• Task instructions:
**1.** Sum up the text on short sales in two sentences.
**2.** According to the text on short sales, what does a short sale mean?

Short Sale to buy or not to buy?

Buyers pursue short sales to get a good deal. So when you see a price listed for a home that you think is too low for the neighborhood, before you jump on that price like hot fudge on a sundae, ask your agent to call the listing agent to find out if the home is a short sale.
Because you might want to think twice about making an offer on a pre-foreclosure, short sale home. It's not as simple as you may believe, and very few can close in 30 days or less.
What is a Short Sale?
A short sale means the seller's lender is accepting a discounted payoff to release an existing mortgage. Just because a property is listed with short sale terms does not mean the lender will accept your offer, even if the seller accepts it.
Be aware that the seller need not be in default -- to have stopped making mortgage payments -- before a lender will consider a short sale. A lender may consider a short sale if the seller is current but the value has fallen. The seller may have over-encumbered, owe more than the home is worth, so a discounted price might bring the price in line with market value, not below it.

• Recorded data:
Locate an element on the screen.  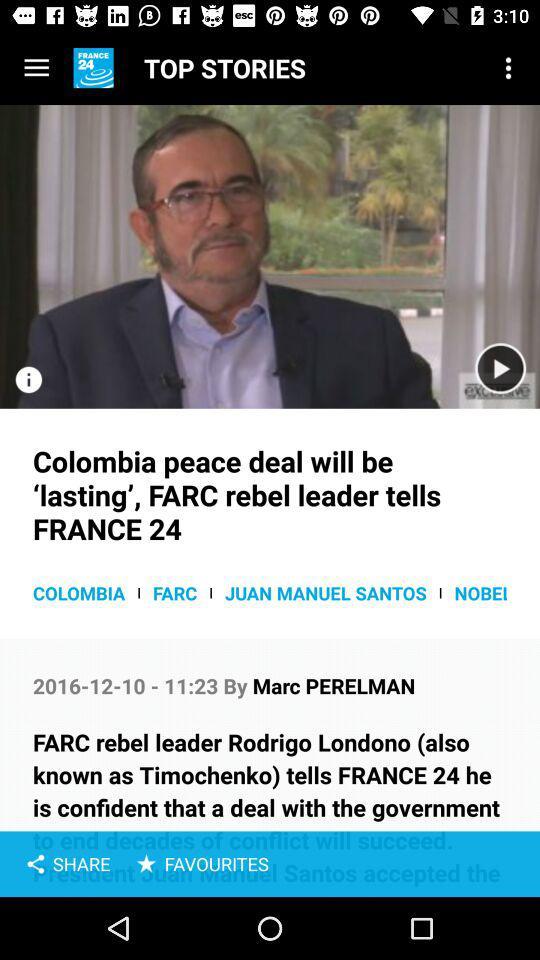
the play icon is located at coordinates (499, 368).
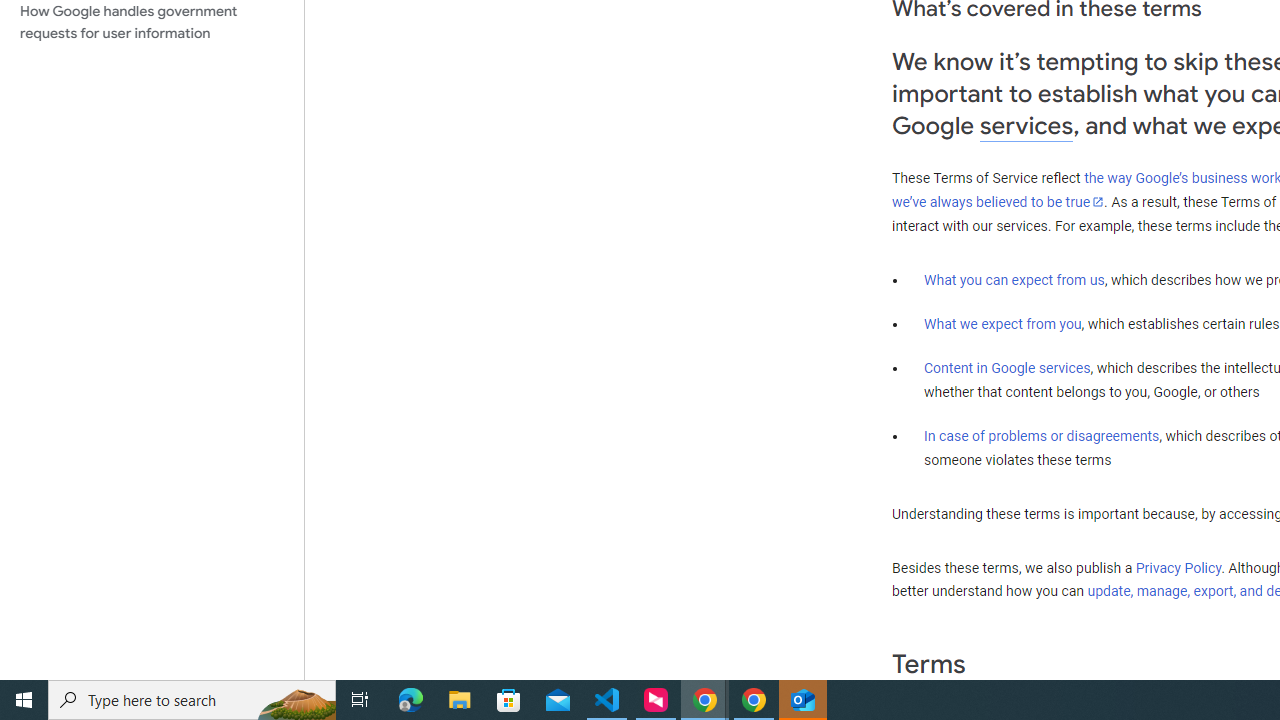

• Outputs for the tasks:
**1.** Buyers pursue short sales to get a good deal, but if a home's price seems too low for the neighborhood, they should have their agent find out whether it is a short sale, since these deals are not simple and very few close in 30 days or less. In a short sale the seller's lender accepts a discounted payoff to release the mortgage, may turn down an offer even when the seller accepts it, and may consider one even if the seller is current but the home's value has fallen.

**2.** The seller's lender is accepting a discounted payoff to release an existing mortgage.